(Beginning of STORED DATA)

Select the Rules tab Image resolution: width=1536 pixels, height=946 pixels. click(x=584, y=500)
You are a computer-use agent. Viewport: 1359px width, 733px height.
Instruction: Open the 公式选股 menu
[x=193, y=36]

(End of STORED DATA)
(Beginning of STORED DATA)

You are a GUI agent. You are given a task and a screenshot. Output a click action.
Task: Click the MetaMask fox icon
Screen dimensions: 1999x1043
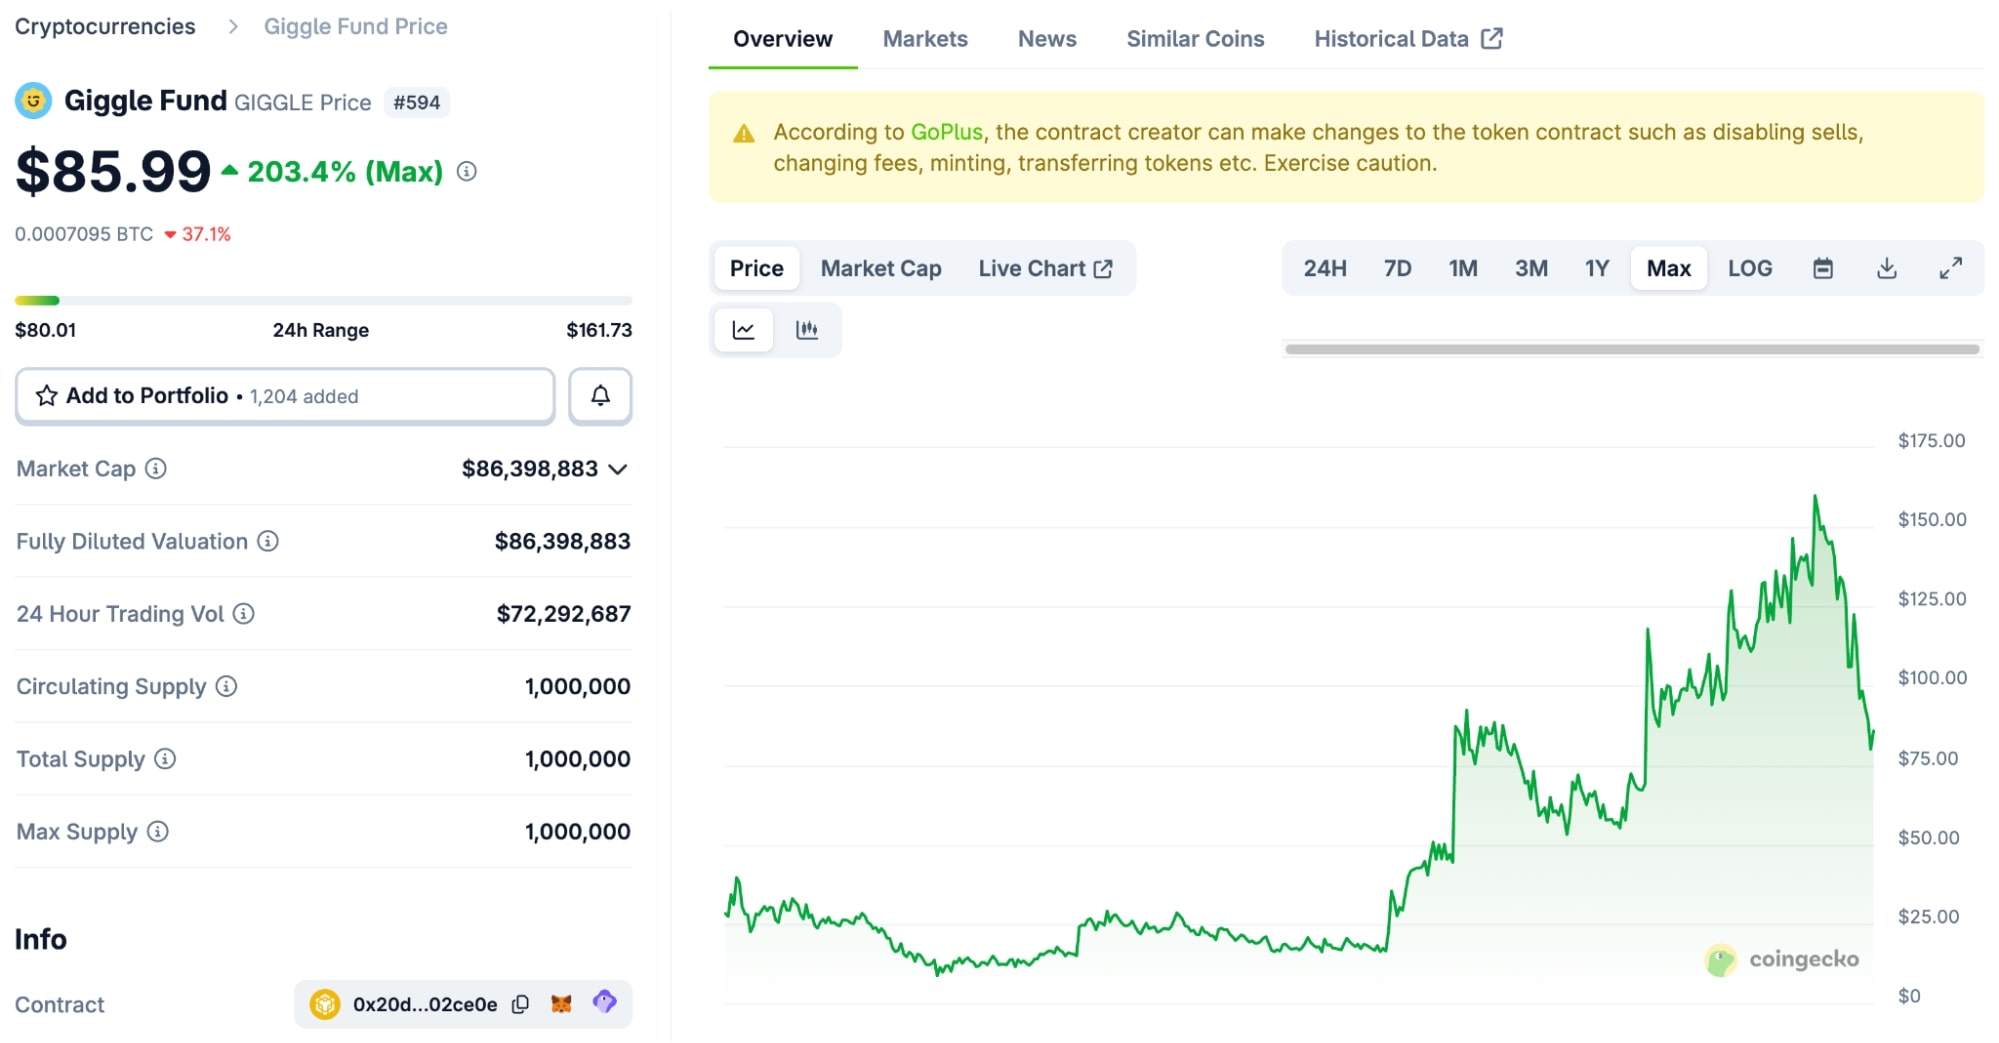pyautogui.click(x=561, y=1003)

(End of STORED DATA)

_ABOUT THIS EXERCISE_
Filter the listing down to the lines holding the word "agent", and return those.

_SOLVED EXERCISE_
You are a computer-use agent. Viewport: 1359px width, 733px height.
You are a GUI agent. You are given a task and a screenshot. Output a click action.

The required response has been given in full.